Interview von Gesamtmetall-Hauptgeschäftsführer Oliver Zander in der WirtschaftsWoche zur wirtschaftlichen Lage der M+E-Industrie und zum sogenannten Wachstumspaket der Bundesregierung

Herr Zander, entgegen früherer Prognosen ist die deutsche Wirt­schaft im zweiten Quartal um 0,1 Prozent geschrumpft. Wie sehr hat Sie das über­rascht?
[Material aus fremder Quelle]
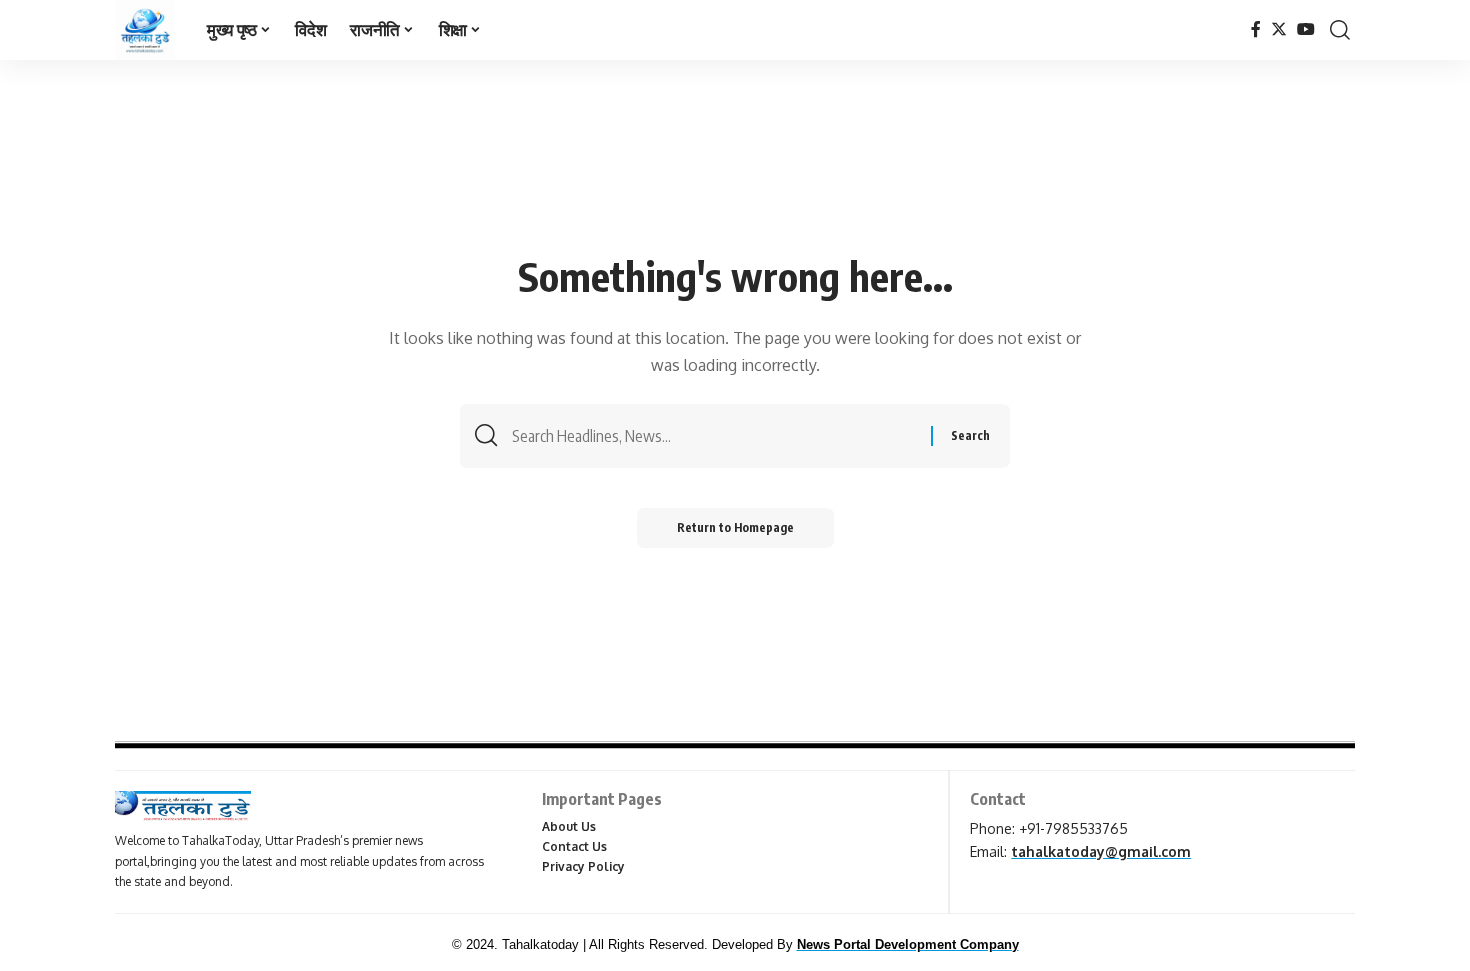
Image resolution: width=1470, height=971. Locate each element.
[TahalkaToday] (145, 30)
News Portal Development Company (908, 944)
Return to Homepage (735, 527)
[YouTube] (1306, 29)
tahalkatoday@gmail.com (1101, 851)
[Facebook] (1256, 29)
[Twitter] (1279, 29)
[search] (1340, 30)
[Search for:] (714, 436)
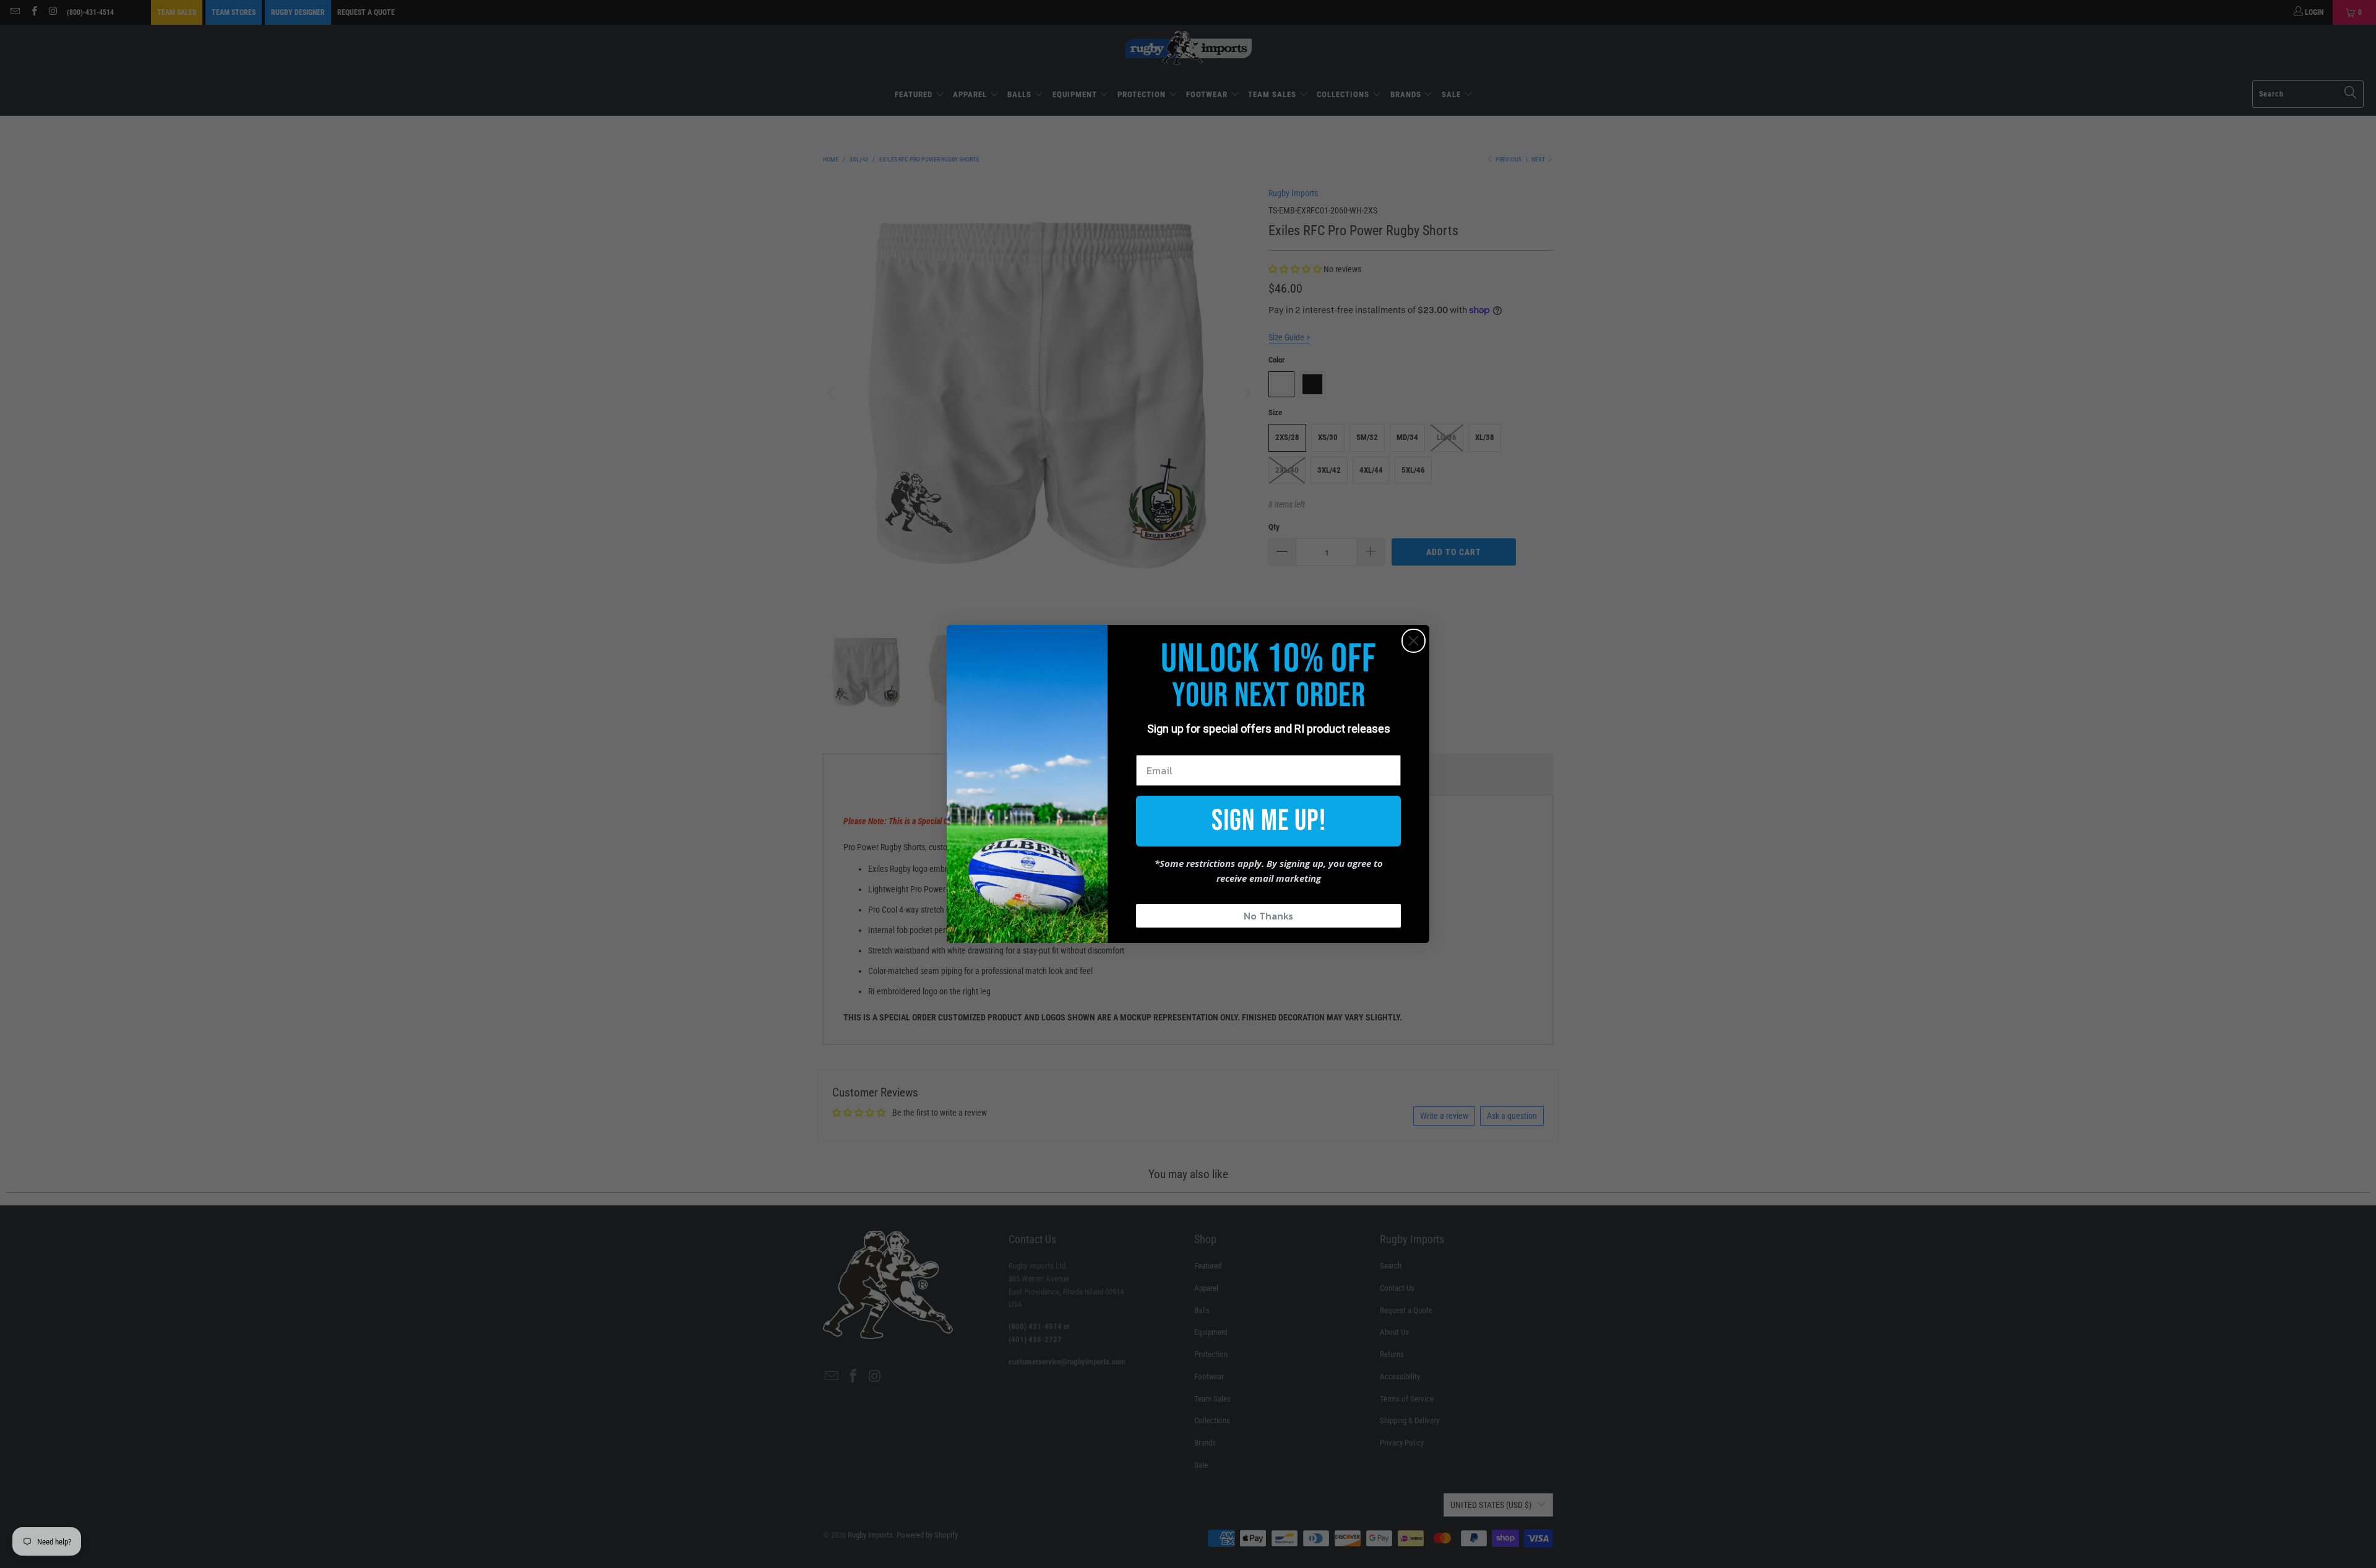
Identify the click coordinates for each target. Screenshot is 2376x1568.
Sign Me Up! (1269, 820)
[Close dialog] (1413, 641)
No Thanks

Das ist überhaupt nicht über­ra­schend. Wir haben eine ganz schwie­rige wirt­schaft­liche Lage in Deut­sch­land – nicht nur in der Metall- und Elektro-Industrie, sondern in der Industrie insgesamt. 2018 war das bisher stärkste Jahr für die Unter­nehmen der Metall- und Elek­tro­in­dus­trie, dann kam die Rezession 2019, die Corona-Pandemie 2020 und der Ukraine-Krieg seit 2022. Davon konnten sich die Unter­nehmen bislang nicht erholen. Aktuell liegt die Produk­tion 15 Prozent­punkte unter dem Vorkri­sen­ni­veau von 2018.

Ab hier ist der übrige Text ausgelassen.